● **TASK**:
Work through the records that follow and return each line containing the word "pixels".
▼▼▼
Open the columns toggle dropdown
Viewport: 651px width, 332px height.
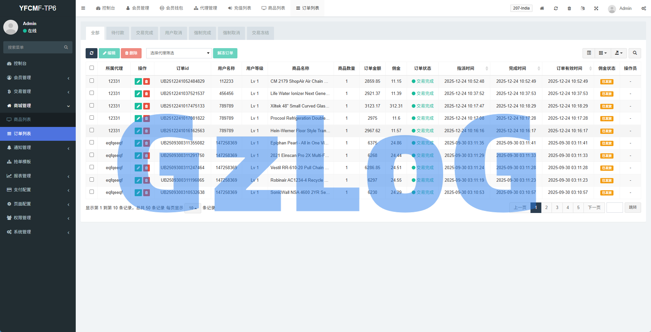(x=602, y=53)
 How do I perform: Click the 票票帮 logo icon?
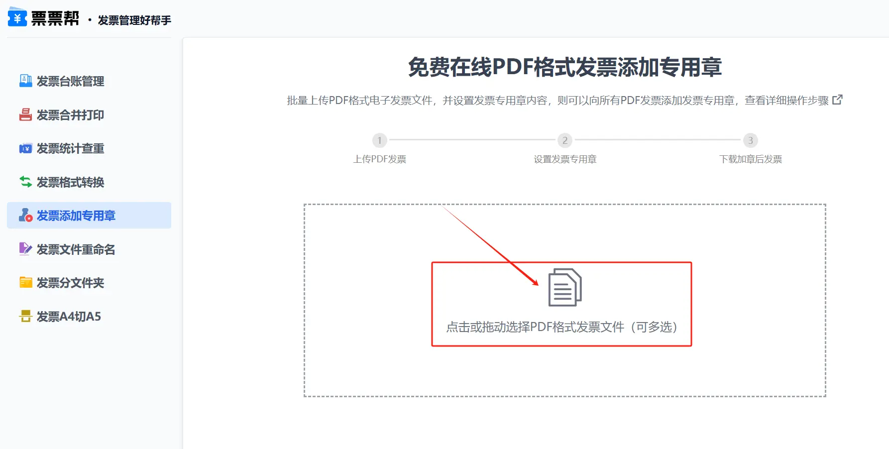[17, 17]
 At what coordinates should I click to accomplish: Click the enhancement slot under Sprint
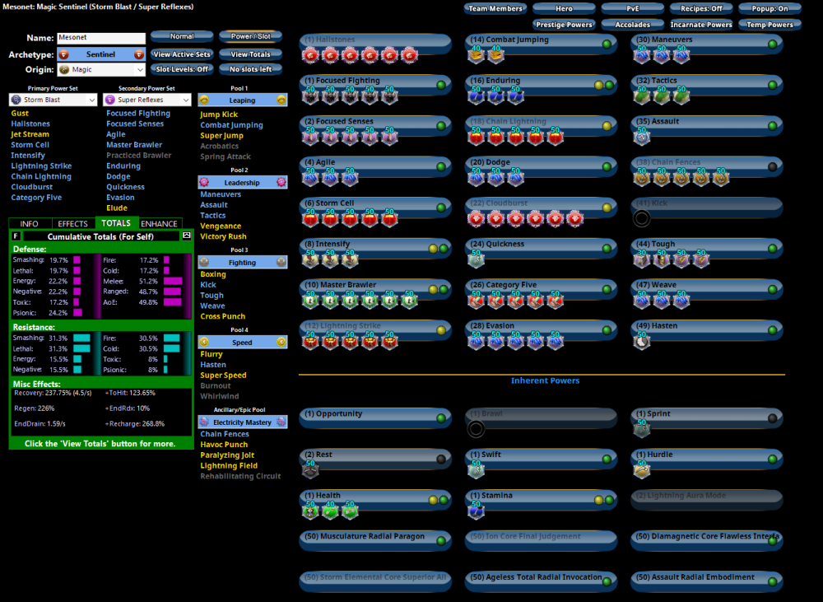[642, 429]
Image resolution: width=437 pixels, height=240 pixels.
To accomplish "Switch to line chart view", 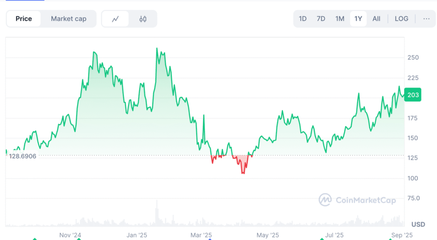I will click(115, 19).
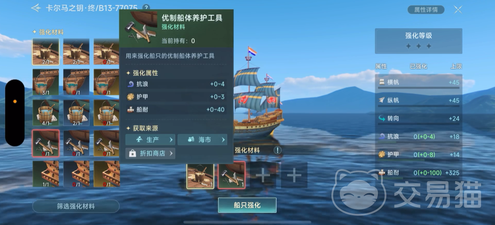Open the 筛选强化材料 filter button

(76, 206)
▲▲▲
▼▼▼
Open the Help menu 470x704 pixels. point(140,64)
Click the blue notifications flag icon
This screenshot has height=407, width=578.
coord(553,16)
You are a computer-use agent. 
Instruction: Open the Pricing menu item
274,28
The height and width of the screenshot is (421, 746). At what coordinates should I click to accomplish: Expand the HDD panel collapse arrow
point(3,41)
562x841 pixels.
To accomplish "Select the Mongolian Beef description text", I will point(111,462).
▲▲▲
● **TASK RESULT**:
Image resolution: width=437 pixels, height=240 pixels.
Open the Help menu 470x704 pixels. point(140,64)
562x841 pixels.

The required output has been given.